The hospital is like a river. Patients float downstream into our care, stay in sight for a moment, and leave after we have done everything we can to help them. Regardless of why they arrive or how long they stay, every person in the hospital will always leave, whether for recovery, rehabilitation, transfer, or death. Meanwhile, the hospital staff guard the river banks, keeping watch over the steady flow of patients that happen to travel down their portion of the river.
It is Tuesday morning. Murmurs float from nursing stations and the building teeters on the edge of waking. As the hallway lights switch on, my attending, resident, and I leave our workroom, our footsteps softly announcing our journey to deliver terrible news. Admitted overnight with bulky metastatic cancer, Mrs. Johnson is half-asleep when we walk into the room. She moans and stares past us with unfocused eyes, seemingly unaware of our presence. Her son sits straight up.
“We’re ready to do whatever we need to,” he says, his face bright. A thick silence fills the room, interrupted only by Mrs. Johnson’s rough breathing. An eternity seems to pass in the three seconds of quiet taken to find the right words. Sensing our hesitation, his face quickly dims. “Don’t beat around the bush,” he says. “In this family, we tell each other how it is. Tell us exactly what’s going on.”
“Spontaneous tumor lysis syndrome.” “Very sick.” “Medication not helpful.” “Hospice.” My resident carefully introduces terms with brief clarifications from my attending. I sit there listening to the conversation unfold. I have nothing to add as the student; I am there to learn how to approach such a conversation. I am there as a witness.
The blare of the IV alarm momentarily steals my attention. As I glance over, my eyes stop at the bed. A wave of shock hits me. The woman’s curly grey-brown hair has gone straight black, her face and body morphed to new proportions. “That’s MY mom,” I think, dumbstruck. “Why is she here?” I blink once. Hard. Like a magic trick, my mother vanishes, replaced by Mrs. Johnson. As I look at her son by her side, I’m close enough to see that his eyes are glossy. Or maybe it’s my own eyes that are tearing up, because the figure begins to blur in my vision.

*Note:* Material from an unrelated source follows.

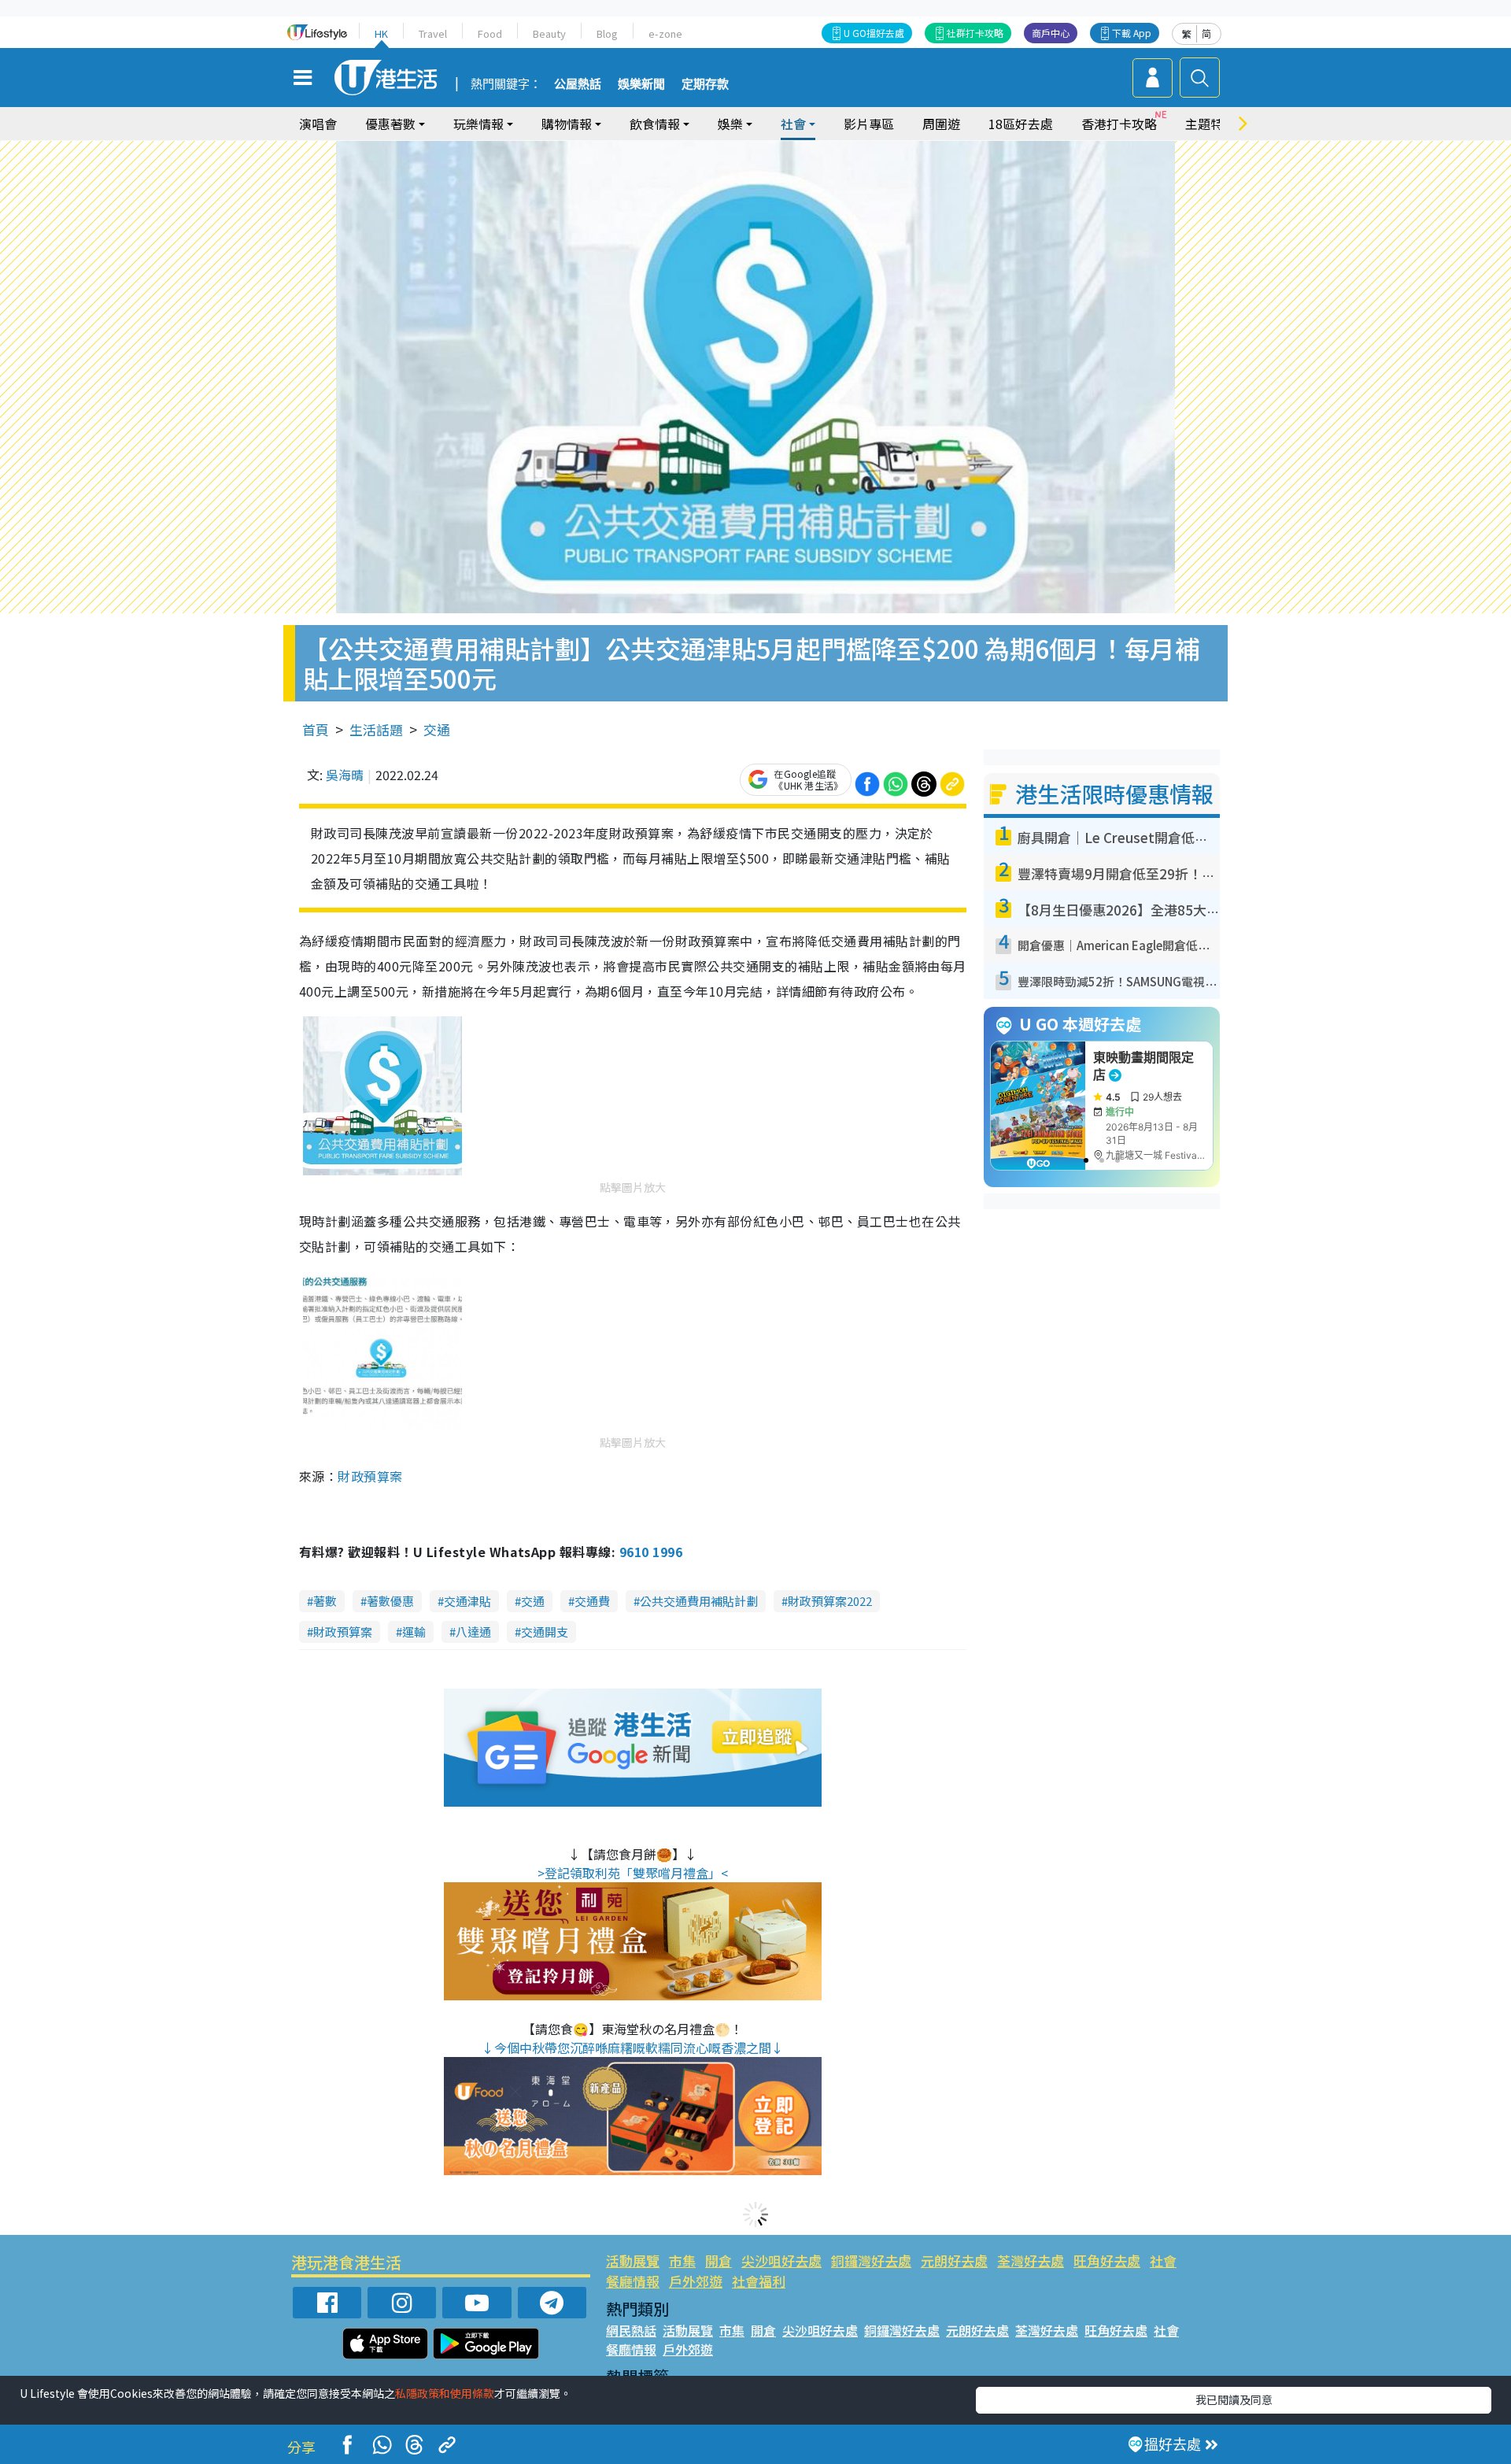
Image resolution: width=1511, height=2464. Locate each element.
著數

“What should we expect?” he asks, his voice quivering as his throat tightens. Mine begins to constrict in response. He’s trying to be brave for his mother and father. Perhaps now I’m projecting. It’s hard for me to tell where he ends and I begin. The same river I was learning to guard from the shore now threatens to swallow me. Every word my resident says is another wave crashing down on me, submerging me deeper in worry about my mother. The room is spinning, my view of the world tilting. Only muffled sounds from the conversation now reach my ears. Fear circles me: it nips at my heels, brushes behind me, waiting patiently to swallow me up if I dare glance at the bed again. My chest hurts. How long have I been holding my breath? I want so desperately for this to stop, but I also need to hear this. This news changes everything. My mom is –
The IV alarm shatters the illusion, grounding me back in reality. Our team expresses our condolences, we offer our support, and we excuse ourselves from the room. There are still many more patients to see. Mrs. Johnson is discharged before lunch, swept out of the room with her family accompanying her on either side. Her son and husband are smiling through tears. “We’re going home,” they tell her. When I walk by her room later, a new patient is already in the same bed, traveling through this healthcare tributary.

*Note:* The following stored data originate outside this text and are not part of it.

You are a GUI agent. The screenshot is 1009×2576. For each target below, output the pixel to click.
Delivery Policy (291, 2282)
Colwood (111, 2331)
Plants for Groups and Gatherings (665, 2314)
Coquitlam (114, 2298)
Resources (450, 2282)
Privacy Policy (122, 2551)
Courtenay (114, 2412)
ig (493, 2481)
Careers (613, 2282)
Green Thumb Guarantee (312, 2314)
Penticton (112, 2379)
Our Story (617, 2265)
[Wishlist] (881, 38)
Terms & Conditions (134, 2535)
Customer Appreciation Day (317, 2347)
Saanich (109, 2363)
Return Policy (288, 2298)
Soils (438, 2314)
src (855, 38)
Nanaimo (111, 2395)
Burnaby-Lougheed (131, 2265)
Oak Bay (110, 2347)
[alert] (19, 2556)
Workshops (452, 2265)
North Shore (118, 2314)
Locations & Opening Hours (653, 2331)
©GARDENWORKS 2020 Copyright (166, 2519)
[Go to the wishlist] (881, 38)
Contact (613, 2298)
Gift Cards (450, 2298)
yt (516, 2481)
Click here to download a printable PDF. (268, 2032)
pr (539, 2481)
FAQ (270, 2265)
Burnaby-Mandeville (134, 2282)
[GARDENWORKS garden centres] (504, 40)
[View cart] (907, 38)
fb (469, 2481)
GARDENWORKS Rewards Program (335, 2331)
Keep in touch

As the hours pass, I slowly drag myself back onto shore. The solid ground provides stability and the open air warms me up, yet my body still clings to the experience. Before meeting Mrs. Johnson and her family, it was comfortable work. I had subconsciously kept my feet dry. This encounter plunged me into the frigid water, disoriented beneath the surface, pushed around by turbulent currents, fighting alongside my patient. The decisions I make have become weightier, and I find myself shouldering my patients’ perspectives: the discomfort of pain and sickness, the anxiety surrounding an unclear diagnosis, and the frustration of waiting. I am told that empathy is what we strive for as holistic physicians, but to willingly dive into that river often defies survival instinct. Over time, will I still have the strength to swim back to shore? If I begin drowning, who will be on the shore, fulfilling what should be my role?

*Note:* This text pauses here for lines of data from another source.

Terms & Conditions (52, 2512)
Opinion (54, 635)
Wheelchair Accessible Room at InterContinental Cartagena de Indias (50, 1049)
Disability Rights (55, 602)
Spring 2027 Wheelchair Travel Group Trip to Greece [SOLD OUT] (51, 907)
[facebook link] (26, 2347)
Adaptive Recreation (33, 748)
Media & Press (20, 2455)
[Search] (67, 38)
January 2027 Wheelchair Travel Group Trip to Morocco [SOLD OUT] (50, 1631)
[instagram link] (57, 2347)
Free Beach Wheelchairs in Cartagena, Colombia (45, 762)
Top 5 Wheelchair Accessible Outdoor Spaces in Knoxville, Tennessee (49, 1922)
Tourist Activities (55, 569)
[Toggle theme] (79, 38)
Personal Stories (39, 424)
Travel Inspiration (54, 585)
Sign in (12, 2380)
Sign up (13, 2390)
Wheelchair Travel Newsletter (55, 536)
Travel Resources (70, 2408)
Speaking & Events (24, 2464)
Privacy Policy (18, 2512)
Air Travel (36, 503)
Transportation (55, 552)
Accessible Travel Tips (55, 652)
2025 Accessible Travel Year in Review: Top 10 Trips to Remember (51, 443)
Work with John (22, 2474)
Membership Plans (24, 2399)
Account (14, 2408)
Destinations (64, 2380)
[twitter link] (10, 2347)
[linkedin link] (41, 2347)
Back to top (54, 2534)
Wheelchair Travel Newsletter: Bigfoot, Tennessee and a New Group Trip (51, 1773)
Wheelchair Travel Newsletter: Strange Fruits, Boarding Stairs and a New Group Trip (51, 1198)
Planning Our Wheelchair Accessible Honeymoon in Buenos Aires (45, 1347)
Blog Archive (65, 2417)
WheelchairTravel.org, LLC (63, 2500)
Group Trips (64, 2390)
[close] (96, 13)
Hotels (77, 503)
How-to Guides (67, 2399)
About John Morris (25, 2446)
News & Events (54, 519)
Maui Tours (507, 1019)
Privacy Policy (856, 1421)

Every day in the hospital, as I stare out from the bank, the water foams and bubbles, betraying the chaos beneath the surface. Over time, I learn to read the river slightly better. The once threatening water looks just a bit familiar. With each subsequent dive in the months to come, I practice the swim back and grow to understand my strength. Until I master my segment, this slow growth will have to do. I spot my patients upstream, floating down my way again. I stand up and stretch, preparing for the work that will hopefully one day become second nature.
Daniel Song is an internal medicine resident.